Questa “presenza” in seminario minore sta diventando per i ragazzi occasione di riflessione.
«Con quelli delle medie, ad esempio, vivremo durante la quaresima un incontro con Dione per “toccare con mano” una delle opere di misericordia: visitare i carcerati. Loro, fin da subito, sono stati informati sulla sua presenza e sulle sue mansioni. L’hanno accolto con grande disponibilità e affetto, capendo la portata di questa esperienza. Per loro stessi, ma anche per tutto il seminario minore! Dione sta dando a questa comunità una grande apertura, ci provoca a non chiuderci solo sulla nostra identità, ma a interagire con il territorio, con la società. Il suo essere tra noi è la carità che si fa concreta. Per me, che lo accompagno nelle giornate lavorative, è anche un’occasione preziosa di condivisione. Ma anche un’esempio di puntualità, precisione, attenzione nel lavoro, nessuna perdita di tempo. Mi “costringe” a stare al suo passo!».

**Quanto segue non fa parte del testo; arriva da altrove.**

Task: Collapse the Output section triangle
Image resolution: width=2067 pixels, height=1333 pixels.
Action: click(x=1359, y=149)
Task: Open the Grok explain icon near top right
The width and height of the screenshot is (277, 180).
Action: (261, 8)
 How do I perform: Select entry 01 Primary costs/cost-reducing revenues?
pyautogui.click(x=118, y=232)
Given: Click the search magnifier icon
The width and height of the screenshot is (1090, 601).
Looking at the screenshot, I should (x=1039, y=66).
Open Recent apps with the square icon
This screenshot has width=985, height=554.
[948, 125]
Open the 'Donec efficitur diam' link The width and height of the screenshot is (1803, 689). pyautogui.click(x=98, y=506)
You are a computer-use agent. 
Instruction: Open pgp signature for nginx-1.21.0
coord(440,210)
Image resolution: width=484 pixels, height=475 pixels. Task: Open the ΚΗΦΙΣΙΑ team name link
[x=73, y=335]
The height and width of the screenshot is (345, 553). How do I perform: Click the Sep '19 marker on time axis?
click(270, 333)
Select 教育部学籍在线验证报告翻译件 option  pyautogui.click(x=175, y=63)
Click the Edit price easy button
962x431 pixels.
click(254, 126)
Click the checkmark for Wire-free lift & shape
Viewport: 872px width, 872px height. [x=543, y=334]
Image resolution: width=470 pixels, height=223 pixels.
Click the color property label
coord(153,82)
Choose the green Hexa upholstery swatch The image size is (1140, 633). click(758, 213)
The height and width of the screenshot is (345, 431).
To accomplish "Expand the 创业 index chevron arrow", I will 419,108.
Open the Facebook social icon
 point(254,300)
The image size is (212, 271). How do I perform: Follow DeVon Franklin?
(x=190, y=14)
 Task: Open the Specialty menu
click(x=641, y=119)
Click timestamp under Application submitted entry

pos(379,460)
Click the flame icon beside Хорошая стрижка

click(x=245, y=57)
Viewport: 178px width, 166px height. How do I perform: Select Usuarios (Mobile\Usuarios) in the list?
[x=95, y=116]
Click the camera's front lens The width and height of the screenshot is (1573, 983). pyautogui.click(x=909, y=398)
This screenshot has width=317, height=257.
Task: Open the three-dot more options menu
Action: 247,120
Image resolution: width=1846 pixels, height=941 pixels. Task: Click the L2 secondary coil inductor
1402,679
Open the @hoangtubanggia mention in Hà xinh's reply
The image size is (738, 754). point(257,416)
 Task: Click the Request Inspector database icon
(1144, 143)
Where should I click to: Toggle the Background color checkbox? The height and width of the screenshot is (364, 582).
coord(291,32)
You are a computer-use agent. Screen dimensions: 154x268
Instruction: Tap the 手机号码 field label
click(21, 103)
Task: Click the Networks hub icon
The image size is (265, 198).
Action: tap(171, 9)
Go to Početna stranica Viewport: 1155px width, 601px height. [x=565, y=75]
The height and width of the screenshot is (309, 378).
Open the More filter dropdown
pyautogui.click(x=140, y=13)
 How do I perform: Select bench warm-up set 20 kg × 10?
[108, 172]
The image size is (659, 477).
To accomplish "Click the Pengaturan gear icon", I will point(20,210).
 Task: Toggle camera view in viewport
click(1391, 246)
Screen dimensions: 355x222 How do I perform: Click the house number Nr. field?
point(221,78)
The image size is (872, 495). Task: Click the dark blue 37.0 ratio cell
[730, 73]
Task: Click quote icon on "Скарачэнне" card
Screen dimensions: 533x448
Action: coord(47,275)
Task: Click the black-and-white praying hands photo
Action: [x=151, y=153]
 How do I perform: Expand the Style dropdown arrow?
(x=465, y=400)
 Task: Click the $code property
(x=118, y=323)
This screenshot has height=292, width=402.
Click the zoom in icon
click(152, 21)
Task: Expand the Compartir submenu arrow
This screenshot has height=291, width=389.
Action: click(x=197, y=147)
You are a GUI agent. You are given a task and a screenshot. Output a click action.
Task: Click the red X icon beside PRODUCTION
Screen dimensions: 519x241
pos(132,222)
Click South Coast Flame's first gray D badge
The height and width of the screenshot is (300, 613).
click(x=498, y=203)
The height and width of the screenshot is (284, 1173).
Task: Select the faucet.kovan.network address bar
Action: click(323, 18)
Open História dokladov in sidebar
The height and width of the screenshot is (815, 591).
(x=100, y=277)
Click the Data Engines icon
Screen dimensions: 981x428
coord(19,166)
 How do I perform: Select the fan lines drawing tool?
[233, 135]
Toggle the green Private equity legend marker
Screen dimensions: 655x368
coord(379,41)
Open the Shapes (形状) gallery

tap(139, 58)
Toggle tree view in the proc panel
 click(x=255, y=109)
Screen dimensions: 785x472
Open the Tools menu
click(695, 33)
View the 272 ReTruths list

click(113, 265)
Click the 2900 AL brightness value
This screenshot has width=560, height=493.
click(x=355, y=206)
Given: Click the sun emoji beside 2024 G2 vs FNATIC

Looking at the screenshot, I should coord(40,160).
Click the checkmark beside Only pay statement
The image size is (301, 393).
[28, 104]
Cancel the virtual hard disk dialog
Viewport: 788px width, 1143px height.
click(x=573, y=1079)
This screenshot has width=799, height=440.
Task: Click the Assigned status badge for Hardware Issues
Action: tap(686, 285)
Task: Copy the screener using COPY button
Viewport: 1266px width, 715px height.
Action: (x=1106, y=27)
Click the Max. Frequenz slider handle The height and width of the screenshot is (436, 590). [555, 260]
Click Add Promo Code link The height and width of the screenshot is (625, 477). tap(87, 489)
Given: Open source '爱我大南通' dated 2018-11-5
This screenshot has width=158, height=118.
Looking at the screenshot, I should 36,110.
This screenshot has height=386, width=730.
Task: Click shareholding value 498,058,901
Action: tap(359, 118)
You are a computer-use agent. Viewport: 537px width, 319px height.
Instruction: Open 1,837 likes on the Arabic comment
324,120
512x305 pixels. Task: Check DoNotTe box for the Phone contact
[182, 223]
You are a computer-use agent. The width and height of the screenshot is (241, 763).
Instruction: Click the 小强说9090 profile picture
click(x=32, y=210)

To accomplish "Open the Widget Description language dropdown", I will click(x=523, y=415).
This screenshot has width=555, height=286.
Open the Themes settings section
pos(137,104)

Il lavoro in seminario minore, ma anche la semi-libertà, hanno molto cambiato la vita di Dione.
«Quando ho cominciato a ottenere i permessi per uscire dal carcere, andavo alla casa di accoglienza Piccoli passi ogni due mesi. Poi sono riuscito ad andare ogni 45 giorni a Castelfranco, a casa di mia zia. Ora esco ogni giorno e questo mi dà più speranza. Appena sono fuori dal carcere chiamo le mie bambine, che stanno facendo colazione prima della scuola. Quando finisco il lavoro, le risento. E così di nuovo prima di rientrare in carcere, intorno alle 19. Provo a dare loro il massimo dell’affetto, visto che per molto tempo non mi hanno visto. Le sto riconquistando! Stare fuori mi permette anche di vedere il mondo. Di prendere le misure per reinserirmi al meglio. Già la semi-libertà è un passo enorme... Dove vivo ora si vede fuori dal carcere. Anche dove mi trovavo prima, nella sezione, vedevo fuori... ma c’erano 14/15 porte che mi dividevano dall’esterno».

Fin dal suo arrivo a Padova, Dione ha frequentato la messa nella cappella della casa di reclusione.
Da un po’ di tempo, inoltre, accompagna le celebrazioni suonando i bonghi («Sono uno strumento senegalese – gli hanno detto – quindi tocca a te»). «Non perdo mai la messa, è troppo importante! Mi ha permesso di incontrare persone che mi hanno donato tanto affetto. È questo che mi dà la forza di cambiare e non posso non ringraziare don Marco, Chiara, Tiziana e tanti altri. Loro dicono che porto positività alla messa e mi chiedono dove la trovo. È il mio modo di aprire il cuore per non soffrire».

Le "periferie alla nostra porta"
In riferimento a questa esperienza, ma anche oltre, il rettore dei seminari maggiore e minore, don Giampaolo Dianin, dice: «Non siamo stati noi a cercare le “periferie” ma loro hanno bussato alla nostra porta. Potevamo dire di no? E così in seminario minore abbiamo accolto questo giovane detenuto e al maggiore per tre volte alla settimana un bel gruppo di immigrati provenienti dal Bangladesh vengono a studiare la lingua italiana. Per noi sono piccoli segni che ci aiutano a tenere vive e presenti situazioni di marginalità e di sofferenza. Sono presenze belle e discrete che cerchiamo di inserire nella normalità di ogni giorno».
Durante l’incontro con Dione, nel suo nuovo luogo di lavoro, lo sento ripetere più e più volte che vuole reinserirsi nel mondo. Che tutti possono sbagliare, ma che per ciascuno può esserci una nuova possibilità. Che è l’affetto degli altri a cambiarti. «Che tutti i gruppi che entrano in carcere, sedendosi tra i detenuti per la messa o per qualche incontro, sono un’occasione importante per far conoscere la realtà in cui viviamo e, forse, sconfiggere qualche pregiudizio».
Più di tutto, però, parla della sua famiglia: «Nel futuro voglio vivere con le mie figlie più a lungo possibile. È troppo grande la sofferenza per la distanza dalla mia famiglia. Con il lavoro e il tanto affetto ricevuto, sento che ce la farò».